Read the material below and count the lines holding the string "juillet". Give that count with nothing added.

====== TASK DATA

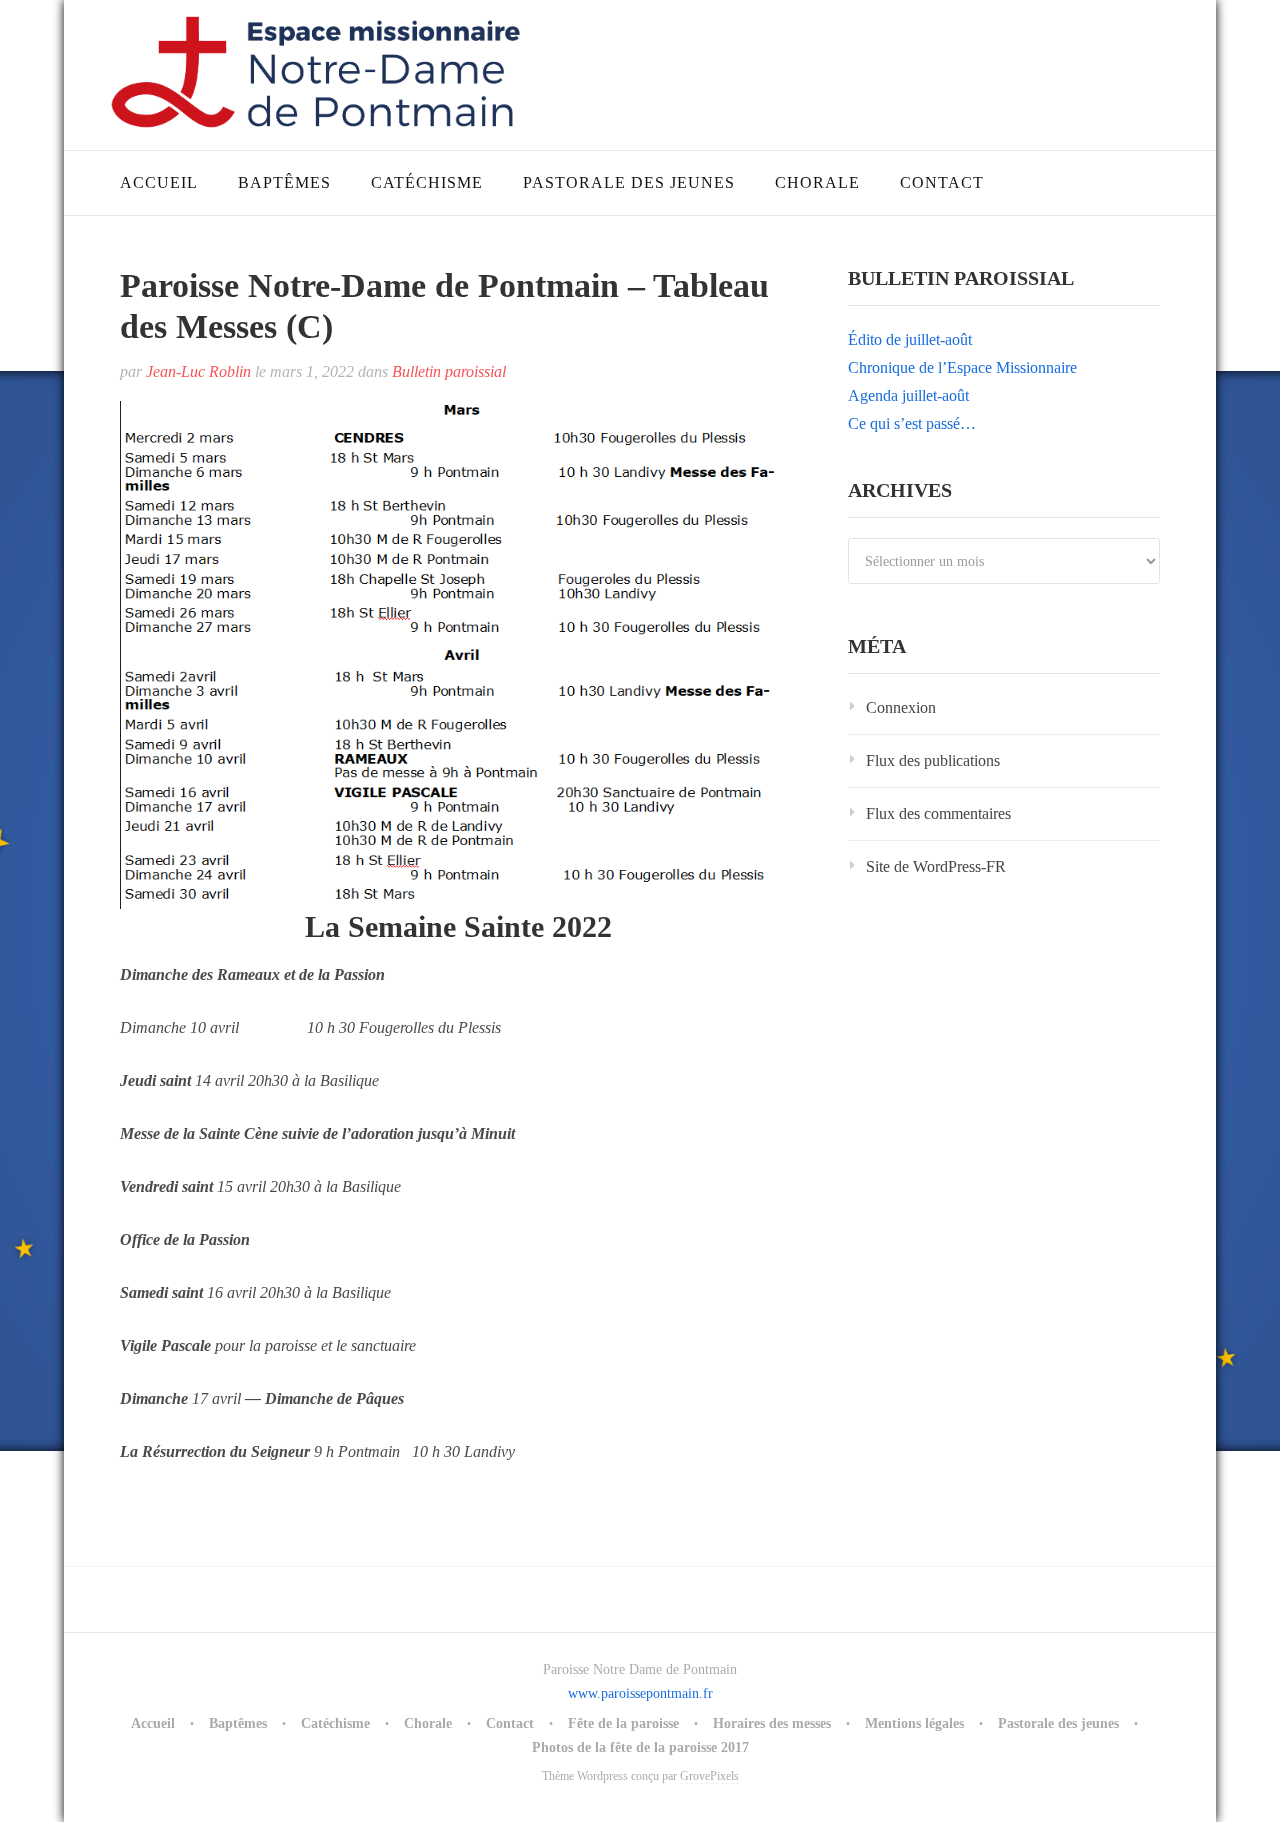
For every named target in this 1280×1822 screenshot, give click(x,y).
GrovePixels (709, 1776)
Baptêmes (284, 182)
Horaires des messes (772, 1723)
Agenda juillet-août (908, 395)
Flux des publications (933, 760)
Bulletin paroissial (449, 371)
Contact (942, 182)
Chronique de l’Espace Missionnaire (962, 367)
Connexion (901, 707)
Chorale (817, 182)
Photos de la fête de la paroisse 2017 (640, 1747)
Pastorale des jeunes (629, 182)
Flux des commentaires (938, 813)
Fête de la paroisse (623, 1723)
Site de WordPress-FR (936, 866)
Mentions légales (914, 1723)
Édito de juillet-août (910, 339)
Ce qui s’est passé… (912, 423)
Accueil (159, 182)
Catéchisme (427, 182)
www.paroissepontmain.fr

============

• EXERCISE SOLUTION
2